Data to process Start Marker

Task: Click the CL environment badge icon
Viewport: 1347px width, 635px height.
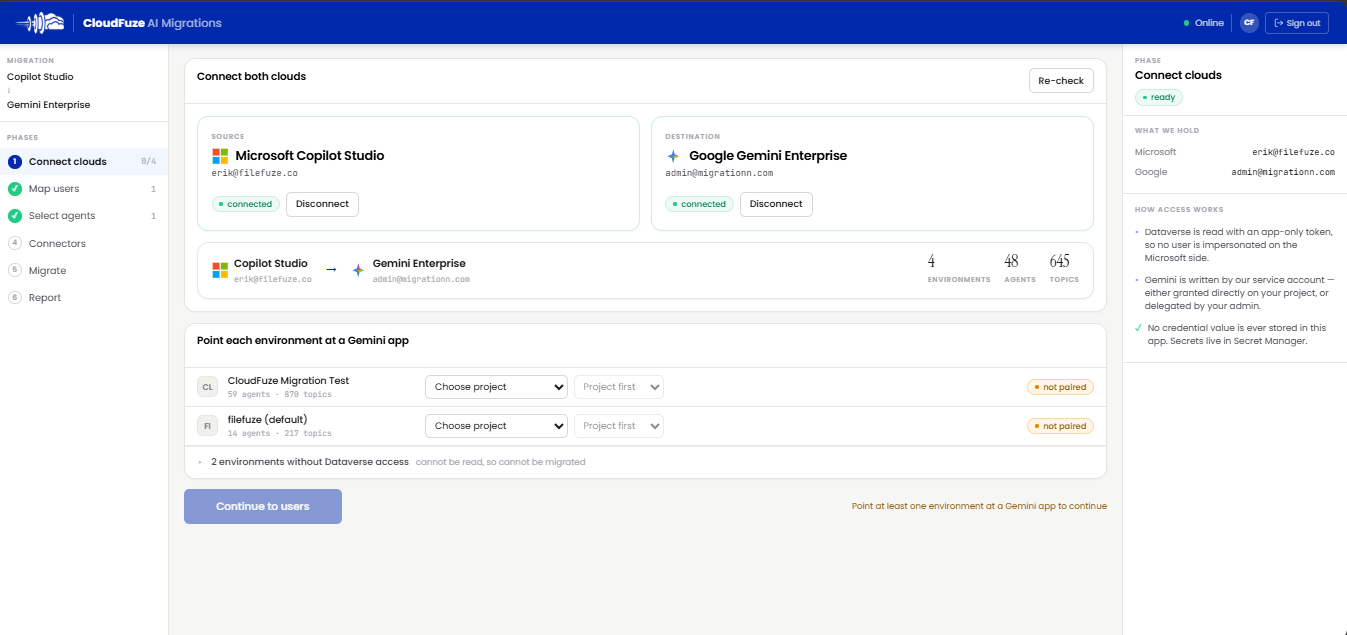Action: point(207,387)
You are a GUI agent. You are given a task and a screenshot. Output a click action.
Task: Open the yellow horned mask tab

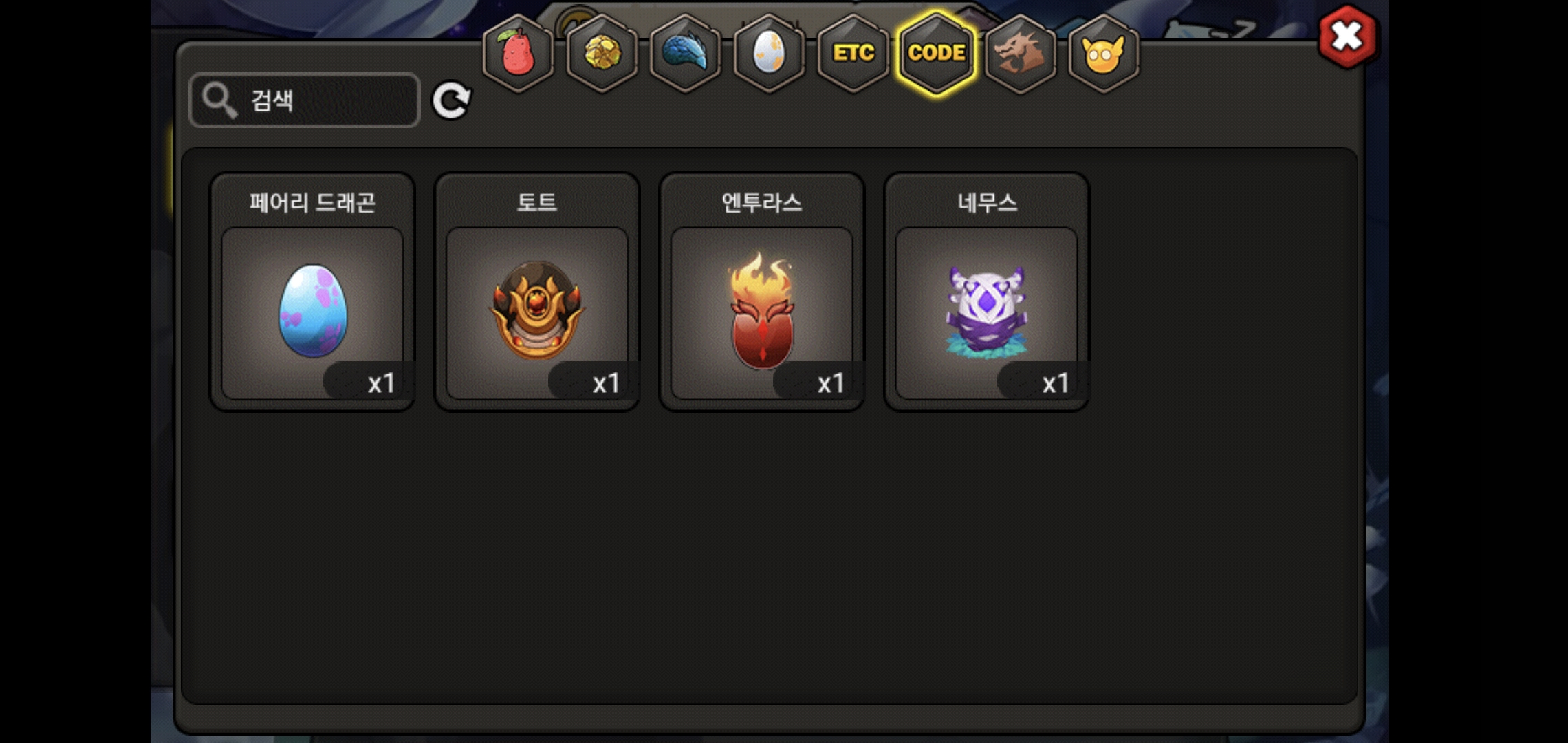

Data to process End Marker

> Exercise goal
Copy each record exactly. Leave any images out of the copy.

> Finished exercise
Task: Click the CL environment badge icon
Viewport: 1347px width, 635px height.
Action: point(207,387)
You are a GUI agent. You are given a task and a screenshot. Output a click action.
Task: Open the yellow horned mask tab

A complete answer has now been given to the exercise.